Cybersecurity chief calls it quits after a year
Resignation is sudden, but not a surprise to some.
The government's cybersecurity chief resigned this week after serving a year with the Homeland Security Department.
Amit Yoran, the first director of the National Cyber Security Division, said he had made "meaningful progress" protecting the government's information networks from electronic attack, and that he was leaving to spend time with his family and pursue charitable interests.
Yoran's immediate resignation came suddenly but was not surprising to a number of security industry experts, with whom Yoran had spent much of the past year forging formal alliances. They noted that his position was placed so low in the Homeland Security bureaucracy that it could not capture the full attention of the department responsible for a vast array of missions, including inspecting shipping containers and patrolling borders.
Yoran said he always had planned to keep his tenure in government short, and that he would leave after achieving certain "core objectives" to get the security division up on its feet. In the past year, the division has established a cybersecurity alert system, which sends e-mail warnings about viruses, worms and other threats to more than 250,000 subscribers, and it formed response plans that call upon multiple departments and agencies to work together during an attack, Yoran said.
Security industry officials and experts have praised those accomplishments. But recent events suggest that policymakers believe the division has failed to compel industry and the government's own agencies to improve their information security. Last week, lawmakers floated a proposal that would create a new cybersecurity position in the Office of Management and Budget, which many took as a signal that Congress felt Yoran's division didn't have sufficient clout or leverage. Before the creation of the Homeland Security unit, cybersecurity was handled by a White House official.
News of Yoran's departure disappointed many in the security industry, who generally praised him as a charismatic leader who was able to get some traction on the security front despite bureaucratic obstacles.
"We're obviously very disappointed about it," said Greg Garcia, a vice president with the Information Technology Association of America, a trade group. "We've spent more than a year working with Amit…. It's going to set us back a ways."
"The job [Yoran] was given was impossible," said Alan Paller, director of research at the SANS Institute, a security group. It "demanded agency cooperation, procurement leadership and getting senior executives at major vendors to act in the national interest before acting in their own commercial interests. It wasn't lack of skill and it wasn't bad management. It simply couldn't be done from deep inside [Homeland Security]."
Legislation pending in the House would elevate the cybersecurity director to the level of assistant secretary. The language that would have created a new security post at OMB was quashed last week.
It was unclear who would replace Yoran. "Cybersecurity will continue to be a priority for the [department] and we will move quickly to fill his position," said Homeland Security spokeswoman Katy Mynster. She added, "Mr. Yoran has been a valuable contributor on cybersecurity issues over the past year."
====================
▶ _Tasks to perform_
1 > Name every person mentioned by name in the resignation article.
2 > Write out the resignation article word for word, everything from "Legislation pending in" down to "quashed last week.".
Rely on nothing but the resignation article above.

▶ _Provided data_
====================
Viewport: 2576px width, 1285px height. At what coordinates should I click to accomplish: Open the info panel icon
====================
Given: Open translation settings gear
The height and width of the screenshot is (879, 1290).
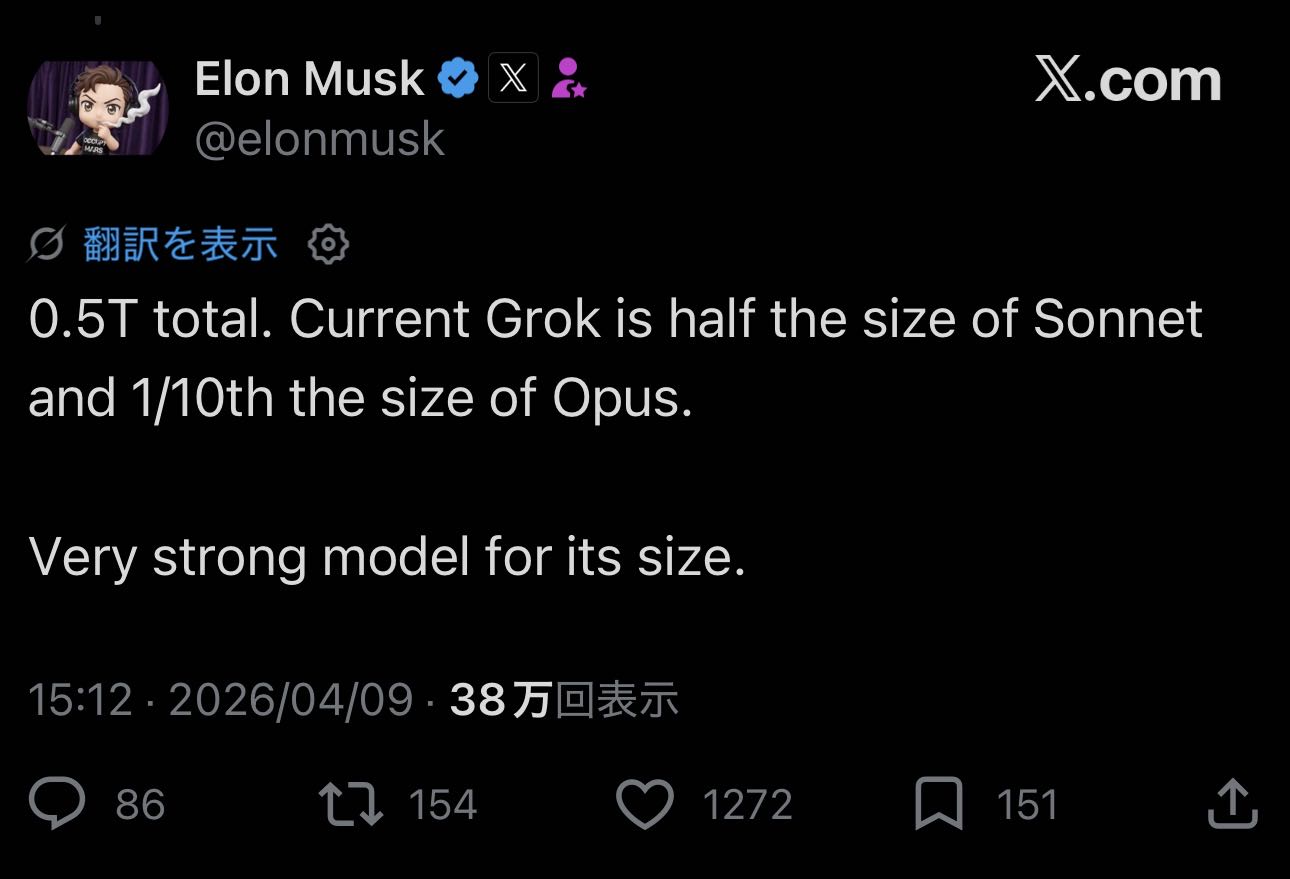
====================
▶ _Answers for the tasks_
1 >
Amit Yoran
Greg Garcia
Alan Paller
Katy Mynster

2 >
Legislation pending in the House would elevate the cybersecurity director to the level of assistant secretary. The language that would have created a new security post at OMB was quashed last week.